The directive aims to harmonise rules for issuing patents for “computer-implemented inventions”, defined as a combination of hardware and software. Critics of the original draft claimed its ambiguous wording would have allowed most software to be patented the same as it is in the United States. The amendments proposed by the EU would prevent patents for “business methods”, such as the US patent granted to Amazon for its one-click shopping.
In one chink of light for small Irish software companies, however, the amendments would also allow a grace period to determine the state of the art, which would favour smaller companies that apply for software patents.
Member states’ patent offices and the European Patent Office already grant patents for software but each use different criteria for deciding what can be patented. However, the directive has a long way to go before it becomes law. The amended bill now goes back for review to the European Commission (which drafted it), and Parliament will then vote on it again. If approved, the Council of Ministers must then vote for the final version before it becomes law. After that, each country must implement the directive in national legislation.

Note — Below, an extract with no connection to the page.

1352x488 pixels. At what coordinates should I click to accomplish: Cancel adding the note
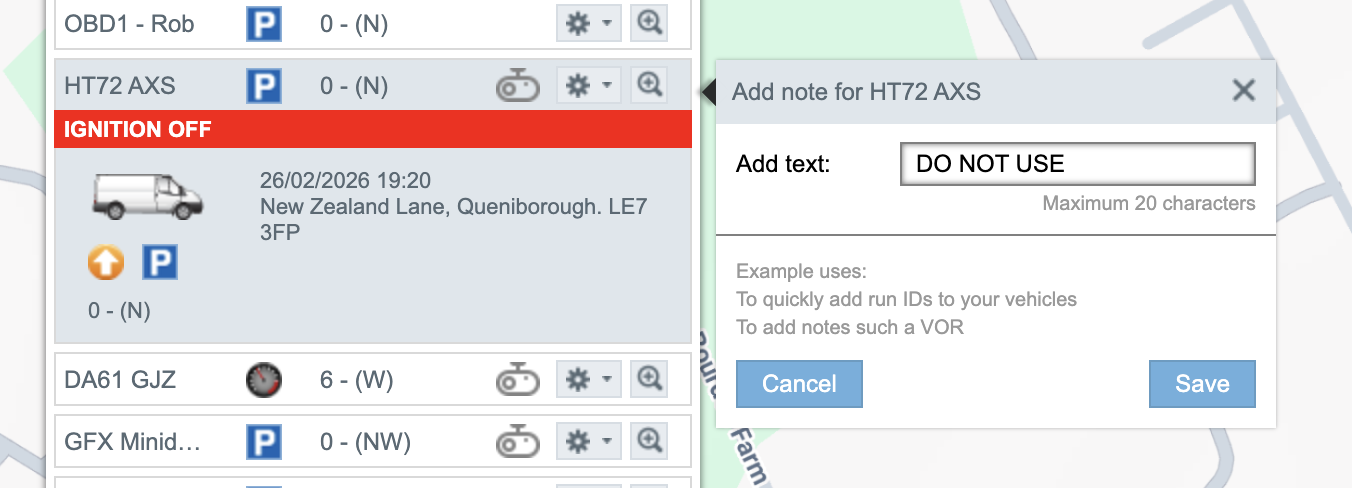799,384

Although the proposed amendments largely remove the ambiguity in the original draft, it remains unclear whether the Commission will accept them and continue with the legislative process.
Gartner analyst Debra Logan said that the advent of the proposed directive in the fourth quarter of 2005 could mean serious harm to the flow of e-commerce between the US and Europe, making transactions between the two geographies illegal in some cases.
Logan explained: “If the amended directive becomes law, the significant differences between the US and European approaches to software patenting raises the prospect of a patent war. Potentially, this could have big implications for website operators as disputes arise over which country a patent can be enforced in — it might even become illegal to access a European e-commerce site from the United States.”
She continued: “Even if the amended directive survives relatively unchanged, enterprises will not see any changes in European patenting law until at least 2005. An EU directive can’t be implemented in national laws before 4Q05 at the earliest. This vote will have no short-term impact on the open source software movement or on others who see software patents as a threat.”